Twenty students are getting a head start on their higher education experience through the bridge program, which is listed as “College 101” in the course catalog.
“The goal of the bridge program is to assist students in transitioning from a high school approach to learning to a first-year college approach,” explained Frank Gersich, the associate dean of academic affairs in charge of the program. “Over the past couple of years, we have had students who commented that they focused on learning to live in a small town, making new friends and fitting into the campus community instead of focusing on the academic experience, because they perceived it to be similar to high school. One of the decisions early in the planning process was to have an intensive academic experience to enable students to understand the expectations of faculty in a first-year college course.”
“These students need to feel comfortable with college before college starts,” added English professor Mark Willhardt, who is one of four MC faculty members teaching the course.
Willhardt was the first “primary teacher,” helping the students navigate Dashiell Hammett’s “The Maltese Falcon.” He has passed on the baton to associate professor of chemistry Audra Sostarecz, who is emphasizing the sciences with a crime lab exercise. Assistant professor of history Fred Witzig will spend four class days teaching from Simon Schama’s non-fiction whodunit “Dead Certainties,” and assistant professor of political economy and commerce Wendi Bolon will wrap up the three-week session with an emphasis on quantitative analysis, including working with Excel spreadsheets.
“Our goal is to give them a taste for these disciplines and for these skills,” said Willhardt.
The four professors will be in the classroom together, and they will also work in smaller groups with five students apiece, helping them learn how to set and meet goals and getting them used to participating in group discussions.
Although “College 101” has been in session for just one week, Willhardt said he could already see a difference.
“The enthusiasm is there,” he said. “They really want to succeed. They’re just not sure how to do that yet. But class participation is rising, and they’re getting acclimated and feeling more comfortable.”
The bridge program also features outside-the-classroom experiences, with highlights including a trip to the Illinois State Fair and a cookout at one of the professor’s homes.

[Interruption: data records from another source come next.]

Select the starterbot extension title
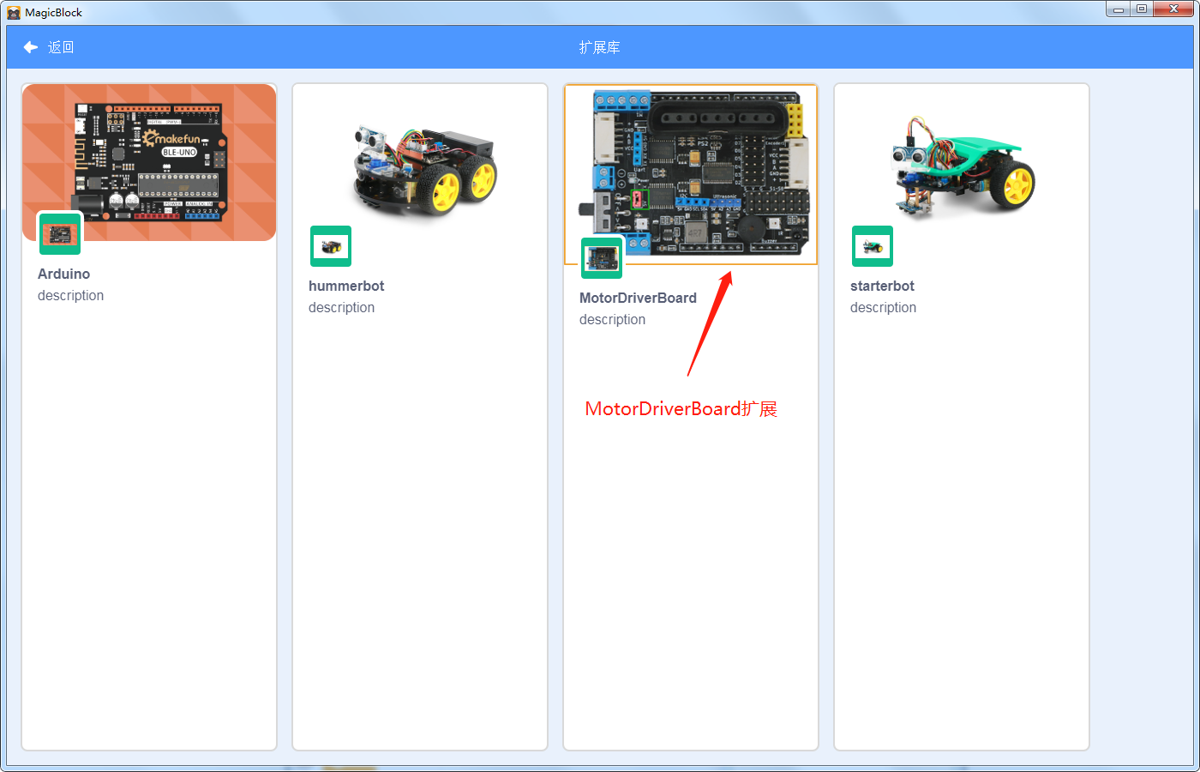Screen dimensions: 1200x772 882,286
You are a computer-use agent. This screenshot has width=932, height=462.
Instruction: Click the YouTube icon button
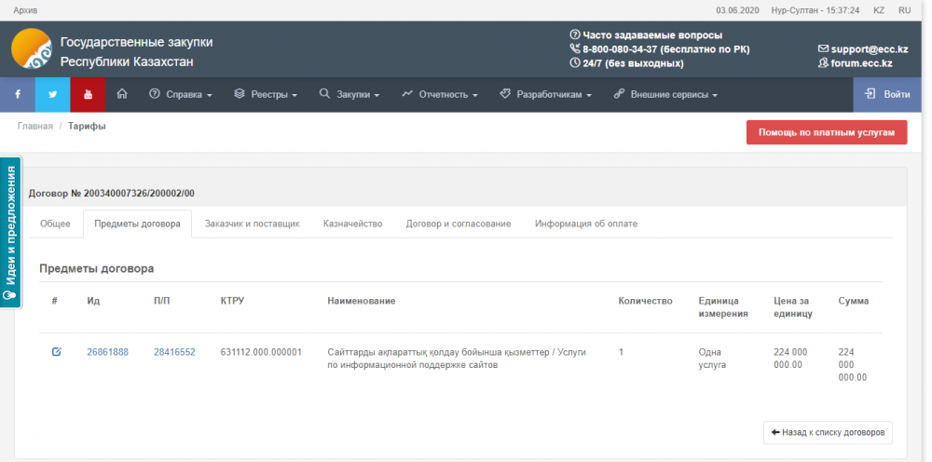[x=88, y=94]
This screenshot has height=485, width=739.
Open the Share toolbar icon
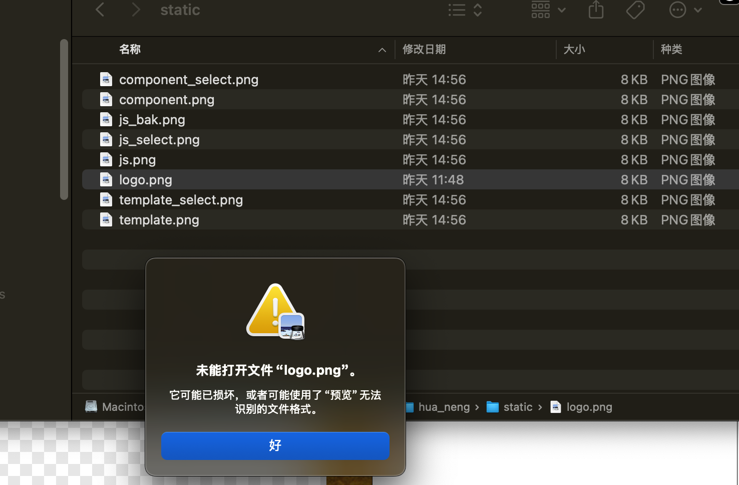click(x=596, y=10)
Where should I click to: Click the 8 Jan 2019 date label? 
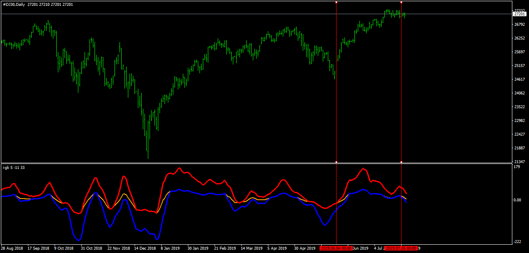(170, 248)

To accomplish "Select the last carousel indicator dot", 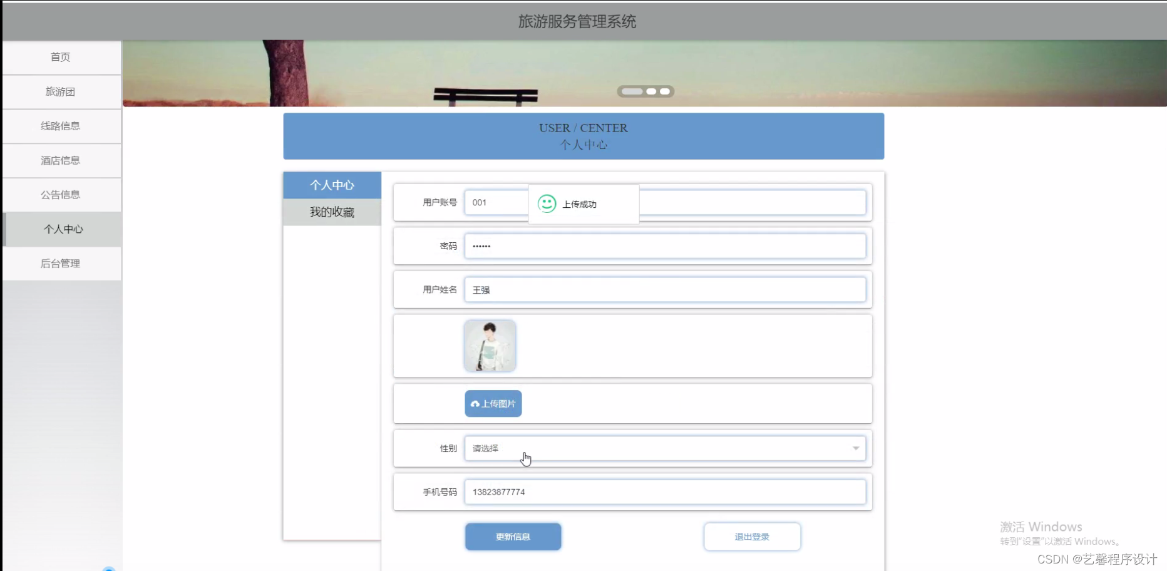I will [x=665, y=91].
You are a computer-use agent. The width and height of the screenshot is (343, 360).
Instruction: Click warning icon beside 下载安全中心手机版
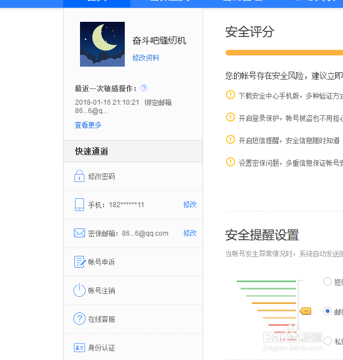pos(231,95)
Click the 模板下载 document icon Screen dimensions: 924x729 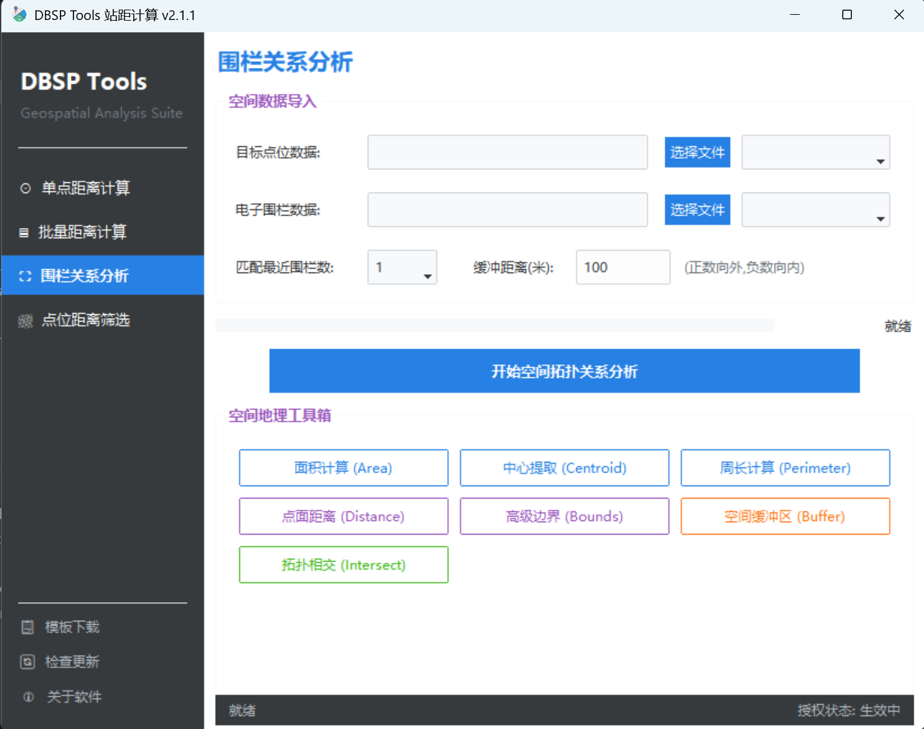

In addition to College 101, students will be attending programs on a variety of topics to assist their transition. MC’s primary staff members involved in planning and developing the programs are teaching and learning coordinator Mishelle Banas; Autumn Scott, director of student success; and Ruby Pentsil-Bukari, director of intercultural life.
“By the end of the year-long transition program, the student participants should be prepared to engage in sophomore-level academic work,” said Gersich. “They should understand their own academic strengths and deficits and have confidence in their ability to advance academically. They should also be able to navigate the college’s academic and social support resources and advocate for themselves when they need clarification of a problem or assignment, or other form of help.”
“These students have great potential, and with three weeks of intensive instruction in academic skills, they can begin to thrive here,” concluded Willhardt.